B. The ALJ's Decision to Give Dr. Guiroy's Opinion Minimal Weight was Proper

Plaintiff argues that the ALJ failed to give proper weight to the opinion of Plaintiff's treating psychiatrist, Dr. Guiroy. Social Security regulations provide that treating sources be given controlling weight when they are "well-supported by medically acceptable clinical and laboratory diagnostic techniques and [are] not inconsistent with the other substantial evidence in [the] case record." 20 C.F.R. § 404.1527(c)(2). "The rationale for giving greater weight to a treating physician's opinion is that he is employed to cure and has a greater opportunity to know and observe the patient as an individual." Sprague v. Bowen, 812 F.2d 1226, 1230 (9th Cir. 1987) (citations omitted).

If a treating physician's opinion is not given "controlling weight" because it is not "well-supported" or because it is inconsistent with other substantial evidence in the record, the Administration considers specified factors in determining the weight it will be given. See 20 C.F.R. § 404.1527(c); see also Orn v. Astrue, 495 F.3d 625, 632-33 (9th Cir. 2007). Those factors include the "[l]ength of the treatment relationship and the frequency of examination" by the treating physician; and the "nature and extent of the treatment relationship" between the patient and the treating physician. 20 C.F.R. § 404.1527(c)(2)(i)-(ii). Additional factors relevant to evaluating any medical opinion, not limited to the opinion of the treating physician, include the amount of relevant evidence that supports the opinion and the quality of the explanation provided; the consistency of the medical opinion with the record as a whole; the specialty of the physician providing the opinion; and "[o]ther factors" such as the degree of understanding a physician has of the Administration's "disability programs and their evidentiary requirements" and the degree of his or her familiarity with other information in the case record. Id. § 404.1527(c)(3)-(6). "Even if the treating doctor's opinion is contradicted by another doctor, the ALJ may not reject this opinion without providing specific and legitimate reasons supported by substantial evidence in the record." Orn, 495 F.3d at 633 (internal quotations marks omitted).

The ALJ reasons for not giving Guiroy's opinion controlling weight were supported by substantial evidence. Specifically, the ALJ concluded that Guiroy's opinions in the 2010 Mental Residual Functional Capacity Questionnaire were inconsistent with: 1) Plaintiff's treatment records with Guiroy; 2) third-party statements concerning Plaintiff's daily activities; and 3) the results of a comprehensive psychological examination performed by Scaramozzino. (AR 29.)

Plaintiff argues that the "ALJ's description of the th[e] treatment notes is inconsistent with the treatment notes themselves and the context: repeated hospitalizations; living in his mother's home at age 30; unable to hold a job; etc.; in which those notes were made." (Dkt.
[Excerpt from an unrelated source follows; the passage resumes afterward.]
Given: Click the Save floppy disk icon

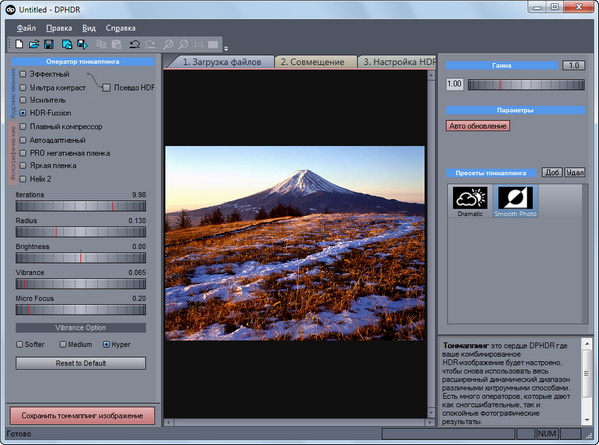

No. 22 at 4.) Plaintiff, however, fails to explain why the ALJ's description of the treatment notes was incorrect. Plaintiff's bald argument ignores the ALJ's observations that Plaintiff's treatment with Guiory in 2011—after Guiroy provided his opinion in the 2010 questionnaire—decreased from seeing Guiroy once a month to every other month. The ALJ further noted that the treatment notes in 2011 indicated that Plaintiff was gaining insight into his past behavior and how his drug use affected his health. The ALJ also observed that the recent treatment notes showed that Plaintiff was taking his medications consistently, whereas Plaintiff would previously go stretches without taking his medications, causing episodes of mood swings. Because Plaintiff's conclusory argument fails to identify what about the ALJ's reading of the treatment records is deficient, the Court is not persuaded that the ALJ erred in finding that the 2011 treatment notes were inconsistent with Guiroy's 2010 opinion. Further, the Court is not persuaded that the ALJ's description of the treatment notes is inconsistent with the "context" in which they were made. That Plaintiff was hospitalized in 2008 and 2009 does not change that Plaintiff was seeing Guiroy on a reduced basis in 2011. The ALJ's determination that Plaintiff's reduced treatment in 2011 was inconsistent with Guiroy's 2010 checklist opinion that Plaintiff was totally unable to work is supported by substantial evidence and therefore must be upheld, even if the evidence could support an inference more favorable to Plaintiff. See Burch v. Barnhart, 400 F.3d 676, 680 (9th Cir. 2005); see also Molina v. Astrue, 674 F.3d 1104, 1111 (9th Cir. 2012) ("Even when the evidence is susceptible to more than one rational interpretation, we must uphold the ALJ's findings if they are supported by inferences reasonably drawn from the record").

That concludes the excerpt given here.